La folie des grandeurs de Mourad Merzouki
Dans sa dernière folie, le directeur du CCN de Créteil et du Val-de-Marne, Mourad Merzouki, fait un éloge vibrant au métissage.
A partir du Xème siècle, apparaissent en Italie deux types d’araignées particulièrement dangereuses : la tarentule et la Veuve noire. A cette époque, nul centre anti-poison ni antibiotique, mais déjà l’art-thérapie ! En effet, dans le Sud de l’Italie, plusieurs cas d’empoisonnement par ces araignées ont été soignés par la musique et la danse. Le malade ou Tarantato était stimulé au rythme de tambours et à la lumière de danses déchaînées : les « tarentelles ». On comprend, dès lors, que Mourad Merzouki se soit tourné du côté de ce patrimoine pour accompagner sa nouvelle création, Folia.
Le chorégraphe n’en est pas à son premier coup de folie. Déjà dans Récital (1998) puis dans Boxe-Boxe (2010), il avait démontré tout son talent à faire dialoguer hip-hop et musique classique. Folia monte d’un cran dans cette savante fusion des territoires puisque se joignent à la discussion danses classique et contemporaine, derviche tourneur et chanteuse lyrique, univers circassien et musical : un foisonnement à en perdre la tête qui entre, lui aussi, en résonance avec le titre de la pièce.
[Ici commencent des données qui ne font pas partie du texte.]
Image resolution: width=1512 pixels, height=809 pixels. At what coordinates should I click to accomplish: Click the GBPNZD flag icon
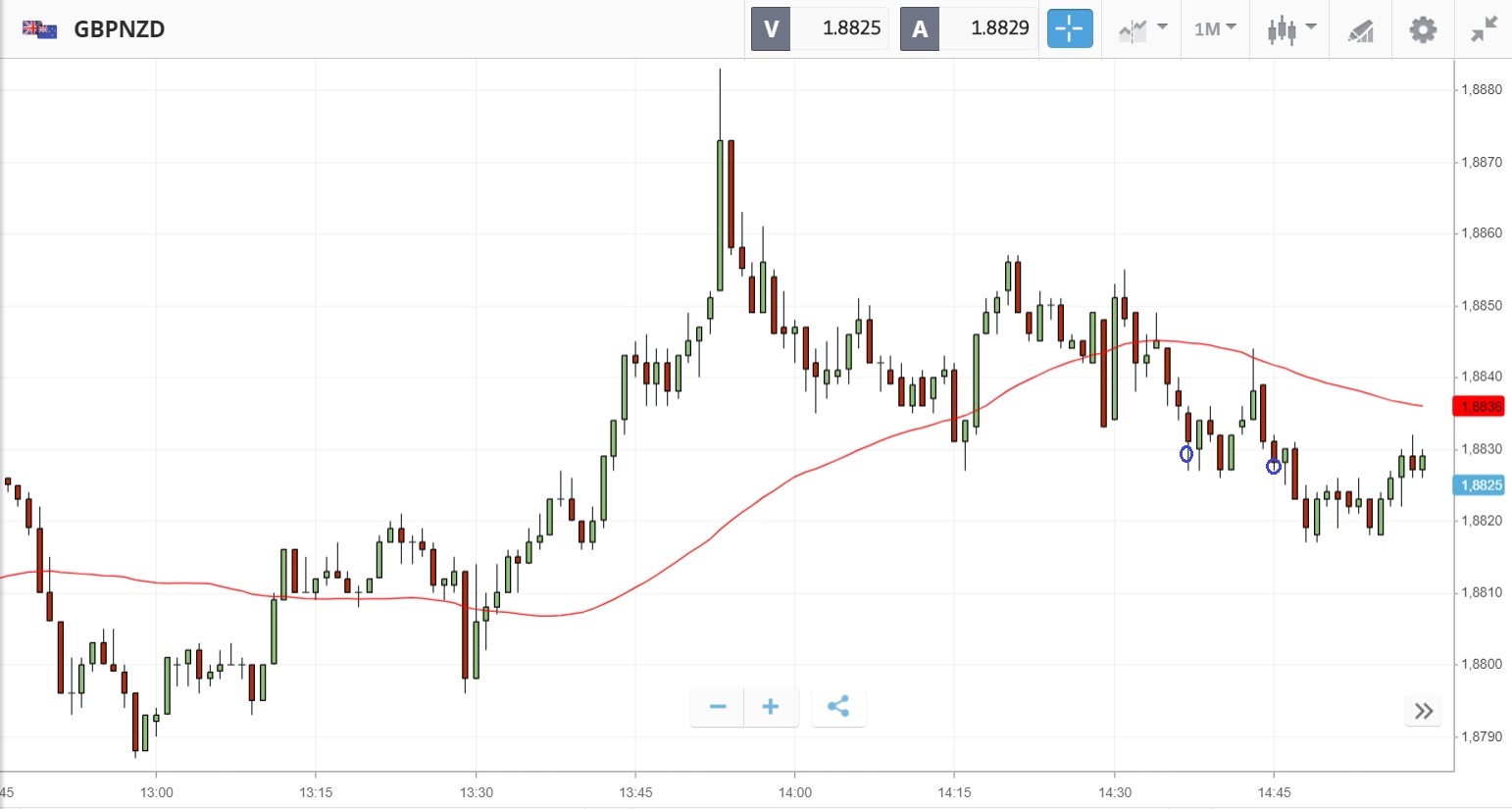tap(39, 29)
Car Folia ne parle pas tant de la folie individuelle et collective des hommes, que de celle du monde qui, à l’image des espèces de citrouille qui déboulent sur le plateau, ne tourne pas toujours rond ou se retrouve sans dessus dessous passant de mains en mains. A moins, que ce ne soit la folie douce de l’univers onirique dans lequel nous plongent les mille et une histoires contées par Merzouki ? Ou, peut-être mieux, la folie des grandeurs d’un spectacle grand public fait pour en mettre plein les yeux ?
Le contraste est alors saisissant entre le grain de folie de Merzouki et l’allégresse toute mesurée de son complice de toujours, Kader Attou. Ces deux propositions – présentées à Paris à quelques jours d’intervalle, offrent deux visions chorégraphiques complémentaires. Elles ont en partage un même horizon : une folle envie de danser terriblement poétique.
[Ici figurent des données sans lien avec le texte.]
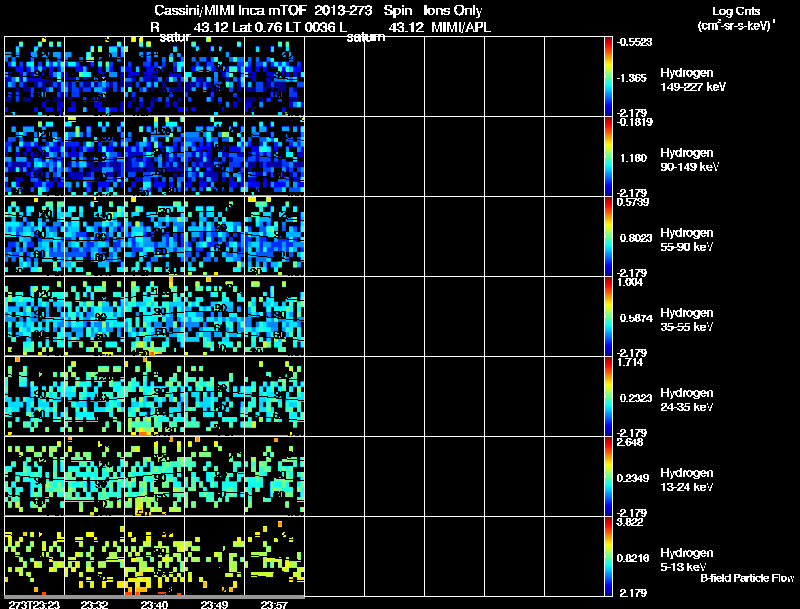Open the third image in 5-13 keV row
This screenshot has width=800, height=609.
point(154,556)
Tandis que Kader Attou s’en ira chercher la poésie tantôt dans le corps des danseurs, tantôt dans le burlesque des situations, Mourad Merzouki la cueillera tantôt dans les cascades de notes, tantôt dans l’énergie du collectif. Les tableaux se succèdent et fascinent tant l’harmonie sur le plateau entre danseurs et musiciens est grande. Moins convaincante est la manière dont Merzouki tente d’inclure les pointes classiques dans la fièvre collective.
Ce qui ne nous empêche pas, néanmoins, d’éprouver un semblant de mélancolie, au souvenir de cette époque où les tarentelles désignaient de folles fêtes populaires.